WORK REQUIRED: Retype the data below word for word, and omit the pictures from your copy.

DATASET CONTENT:
= = =

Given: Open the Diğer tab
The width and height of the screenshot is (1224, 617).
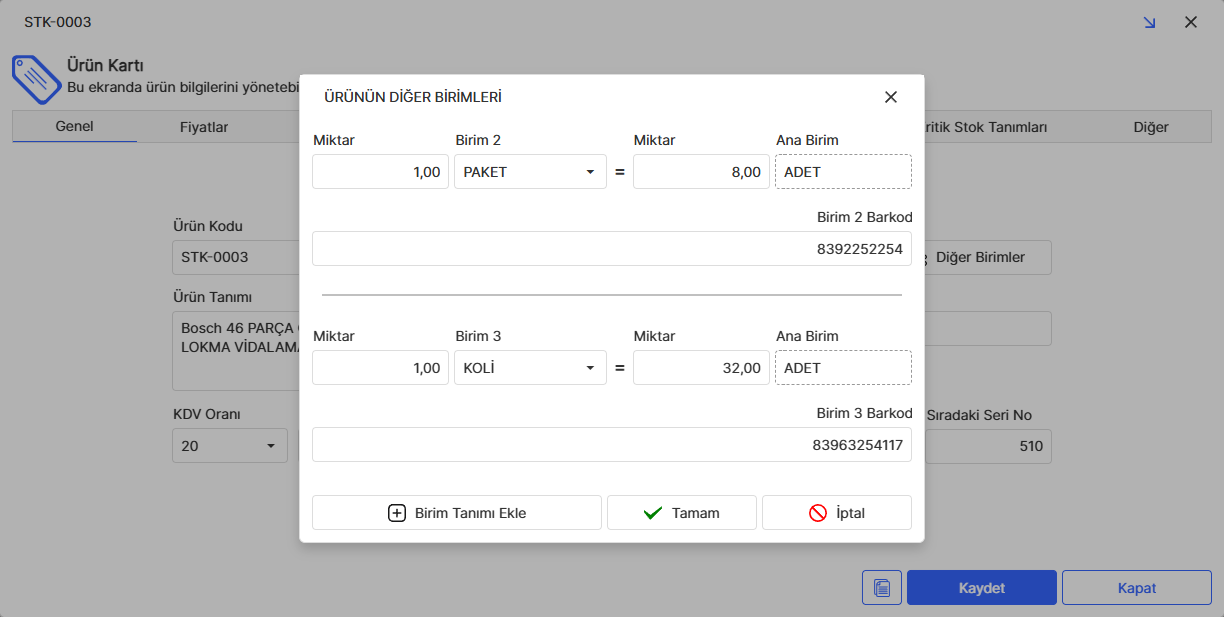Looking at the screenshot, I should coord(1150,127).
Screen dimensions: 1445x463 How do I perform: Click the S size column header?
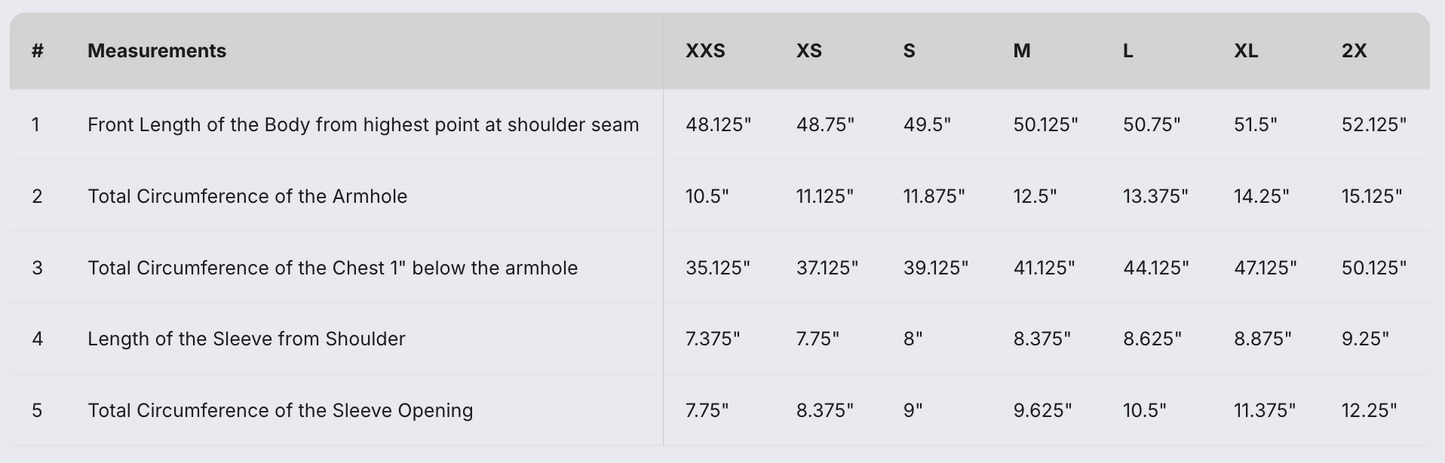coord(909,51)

= = =

ANSWER IN FULL:
Given: Open the Diğer tab
The width and height of the screenshot is (1224, 617).
Looking at the screenshot, I should coord(1150,127).
Screen dimensions: 1445x463 How do I perform: Click the S size column header?
coord(909,51)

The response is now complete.